Einträge aus einem Datensatz:
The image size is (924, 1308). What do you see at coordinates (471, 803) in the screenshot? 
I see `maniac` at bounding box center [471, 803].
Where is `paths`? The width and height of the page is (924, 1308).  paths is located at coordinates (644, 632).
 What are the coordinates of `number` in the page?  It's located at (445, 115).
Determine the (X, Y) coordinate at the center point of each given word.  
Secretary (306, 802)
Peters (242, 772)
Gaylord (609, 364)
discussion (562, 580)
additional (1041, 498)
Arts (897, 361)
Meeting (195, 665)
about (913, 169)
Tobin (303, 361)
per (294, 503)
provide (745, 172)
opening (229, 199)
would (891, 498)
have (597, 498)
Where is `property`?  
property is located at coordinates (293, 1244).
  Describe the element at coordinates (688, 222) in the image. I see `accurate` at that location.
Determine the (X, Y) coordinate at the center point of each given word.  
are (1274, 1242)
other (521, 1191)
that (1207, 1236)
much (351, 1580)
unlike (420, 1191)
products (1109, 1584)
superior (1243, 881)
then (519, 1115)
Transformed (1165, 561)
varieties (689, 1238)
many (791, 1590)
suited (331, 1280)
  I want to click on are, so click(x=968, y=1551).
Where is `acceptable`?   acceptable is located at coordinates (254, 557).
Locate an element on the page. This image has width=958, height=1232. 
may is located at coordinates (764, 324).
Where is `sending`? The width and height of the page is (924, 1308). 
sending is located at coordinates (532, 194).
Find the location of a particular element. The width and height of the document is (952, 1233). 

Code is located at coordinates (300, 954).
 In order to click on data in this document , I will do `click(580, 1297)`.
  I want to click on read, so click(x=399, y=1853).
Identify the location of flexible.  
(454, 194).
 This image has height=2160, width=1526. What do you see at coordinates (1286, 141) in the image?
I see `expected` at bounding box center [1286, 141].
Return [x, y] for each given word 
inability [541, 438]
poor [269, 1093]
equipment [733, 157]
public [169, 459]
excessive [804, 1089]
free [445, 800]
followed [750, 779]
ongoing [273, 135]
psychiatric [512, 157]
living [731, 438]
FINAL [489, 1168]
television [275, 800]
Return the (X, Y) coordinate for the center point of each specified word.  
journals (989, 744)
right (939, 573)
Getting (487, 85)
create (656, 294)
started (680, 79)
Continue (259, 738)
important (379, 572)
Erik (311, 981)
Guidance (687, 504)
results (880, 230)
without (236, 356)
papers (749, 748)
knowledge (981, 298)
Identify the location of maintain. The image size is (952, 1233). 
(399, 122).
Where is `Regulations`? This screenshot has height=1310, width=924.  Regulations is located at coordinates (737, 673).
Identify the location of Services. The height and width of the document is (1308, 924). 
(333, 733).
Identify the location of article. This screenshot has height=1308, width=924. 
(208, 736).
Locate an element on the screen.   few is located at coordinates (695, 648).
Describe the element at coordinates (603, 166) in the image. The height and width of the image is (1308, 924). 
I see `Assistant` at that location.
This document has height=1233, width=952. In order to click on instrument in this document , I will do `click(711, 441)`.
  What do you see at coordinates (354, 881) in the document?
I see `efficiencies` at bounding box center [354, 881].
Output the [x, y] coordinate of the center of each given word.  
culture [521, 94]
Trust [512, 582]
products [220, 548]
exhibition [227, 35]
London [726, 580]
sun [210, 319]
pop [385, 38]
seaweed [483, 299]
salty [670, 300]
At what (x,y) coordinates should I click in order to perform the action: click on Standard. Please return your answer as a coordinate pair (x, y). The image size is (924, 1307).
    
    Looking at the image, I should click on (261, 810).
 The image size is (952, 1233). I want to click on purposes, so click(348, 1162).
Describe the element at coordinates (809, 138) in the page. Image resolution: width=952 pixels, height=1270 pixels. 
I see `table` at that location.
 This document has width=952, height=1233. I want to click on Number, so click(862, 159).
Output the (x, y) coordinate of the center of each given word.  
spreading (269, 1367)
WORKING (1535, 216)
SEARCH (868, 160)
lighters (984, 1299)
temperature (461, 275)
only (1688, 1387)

Aufgabenstellung - Gib die Zeilen vom Anfang der Einträge bis einschließlich der Zeile mit "discussion (562, 580)" unverändert aus.

Lösung der Aufgabe -
The image size is (924, 1308). What do you see at coordinates (471, 803) in the screenshot? 
I see `maniac` at bounding box center [471, 803].
Where is `paths`? The width and height of the page is (924, 1308).  paths is located at coordinates (644, 632).
 What are the coordinates of `number` in the page?  It's located at (445, 115).
Determine the (X, Y) coordinate at the center point of each given word.  
Secretary (306, 802)
Peters (242, 772)
Gaylord (609, 364)
discussion (562, 580)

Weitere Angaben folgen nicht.